Ultrasone sensoren gebruiken geluidsgolven om obstakels in de buurt van de auto te detecteren. Ze versturen ultrasone pulsen die terug naar de sensor kaatsen als ze een voorwerp of barrière tegenkomen. Zo kan de auto de afstand tot obstakels in de detectierichting bepalen.
Informatie van deze sensoren is alleen beschikbaar bij lage snelheden. Ze geven informatie over afstand wanneer de parkeerweergave op het display wordt getoond.
Belangrijk
Op een verantwoordelijke manier gebruiken
Ultrasone parkeersensoren en de functies die hierop vertrouwen, zijn aanvullingen op veilig rijgedrag. Ondanks deze functies moet de bestuurder altijd goed op de omgeving van de auto blijven letten en veilig rijden.
Detectiebereik
- Obstakels waarvan de steunen buiten het detectiegebied vallen, kunnen mogelijk niet worden gedetecteerd. Dit zijn bijvoorbeeld voorwerpen die boven de grond hangen of voorwerpen die bij de grondsteunen weg zijn gericht, zoals bepaalde barrières en hekken.
Geblokkeerde sensoren
- Als een sensor wordt geblokkeerd, kunnen bepaalde functies minder effectief worden of verkeerd reageren.
- Zware regen- of sneeuwval kan voor een onbetrouwbare detectie zorgen en functies die op ultrasone sensoren vertrouwen, kunnen hierdoor mogelijk niet werken.
- Als de auto detecteert dat een sensor wordt belemmerd, kan de auto bepaalde functies uitschakelen.
- Leg of monteer niets voor of vlak bij de sensoren van de auto. Dat zijn bijvoorbeeld stickers, folie op de carrosserie en tape.
- Schade aan de carrosserie waar de sensoren zich bevinden, kan de werking ervan beperken. Neem contact op met een servicepunt voor reparaties bij schade in het gebied rond de sensoren.1
- Zorg ervoor dat alle gemonteerde accessoires, extra uitrusting of aan de buitenkant vervoerde lading de sensoren van de auto niet blokkeren.
- Aanhangwagens, fietsenrekken en andere op de trekhaak gemonteerde uitrusting kunnen de sensoren blokkeren, waardoor de detectie- en andere functies niet kunnen worden gebruikt.

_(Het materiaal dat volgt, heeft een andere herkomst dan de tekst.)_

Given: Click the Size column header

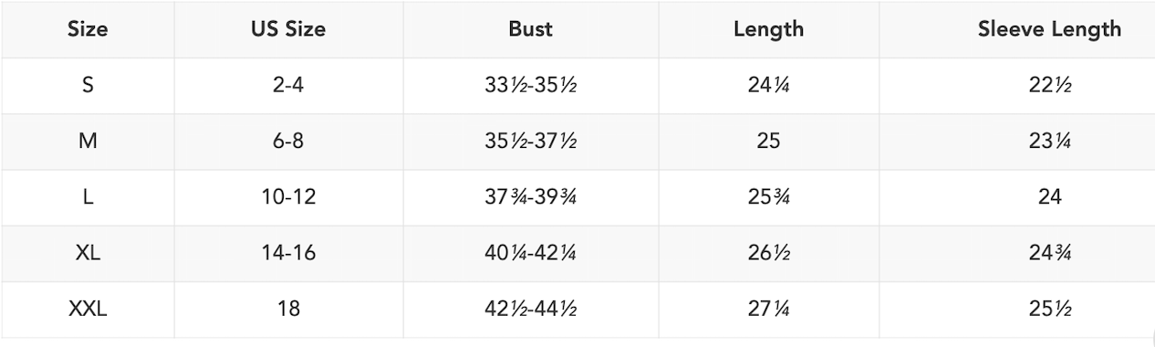Looking at the screenshot, I should click(88, 29).
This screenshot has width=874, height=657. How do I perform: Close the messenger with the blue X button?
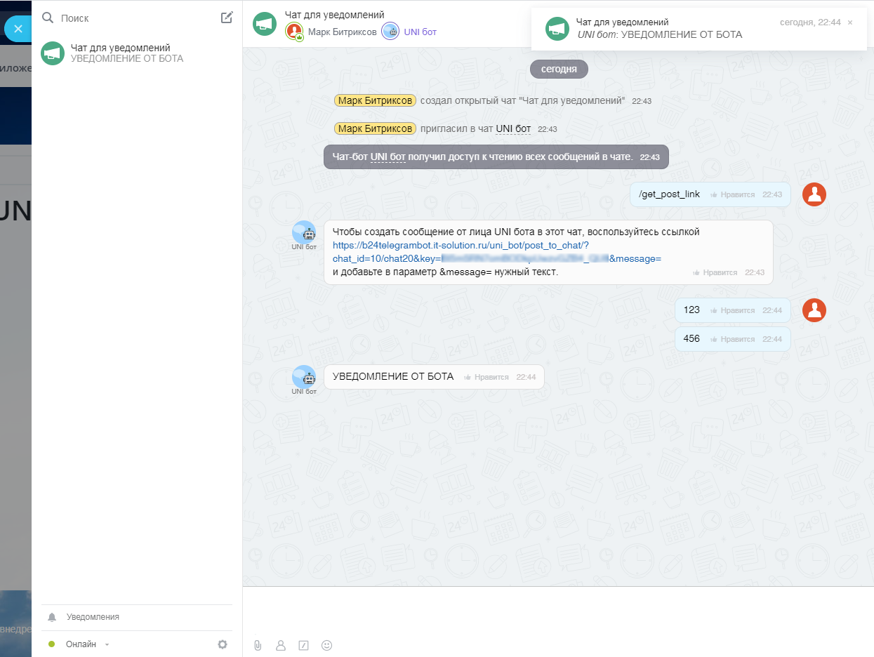click(18, 29)
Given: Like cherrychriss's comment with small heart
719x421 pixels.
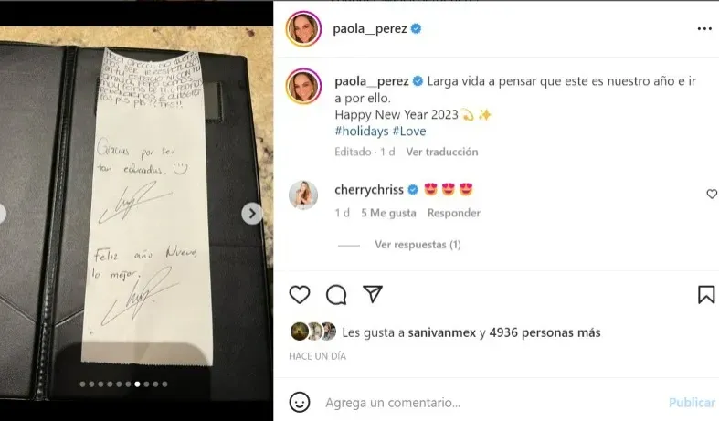Looking at the screenshot, I should 712,194.
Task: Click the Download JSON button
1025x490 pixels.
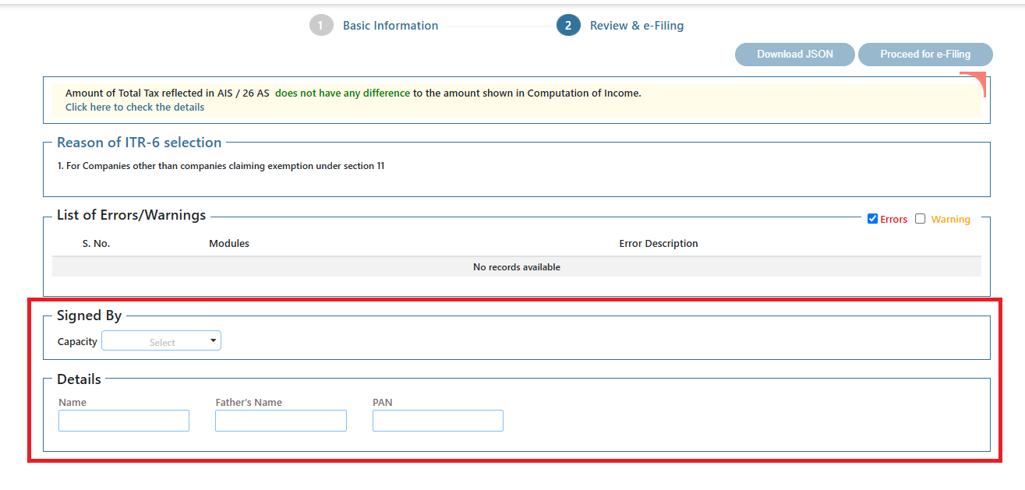Action: tap(794, 55)
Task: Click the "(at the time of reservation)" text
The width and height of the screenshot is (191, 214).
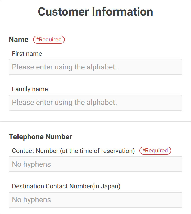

- Ultrasone sensoren kunnen minder goed werken als er opgebouwd vuil, ijs en sneeuw voor ligt. Hierdoor kunnen ze voorwerpen minder goed detecteren. De auto merkt het niet altijd als de parkeersensoren worden geblokkeerd. In situaties waarin dit wel wordt waargenomen, geeft de auto dit aan met meldingen op het display. Maar we raden je nog altijd aan om de sensorlocaties regelmatig te controleren en de gebieden er omheen schoon en vrij van belemmeringen te laten.
Waarschuwing
Regelmatig schoonmaken
De locaties van de camera's, sensoren, lidar en radars op de auto moeten regelmatig worden schoongemaakt en labels, voorwerpen, vuil en andere mogelijke belemmeringen moeten worden verwijderd. Anders reageren de functies van de auto mogelijk niet goed, reageren ze minder snel of worden ze gedeactiveerd.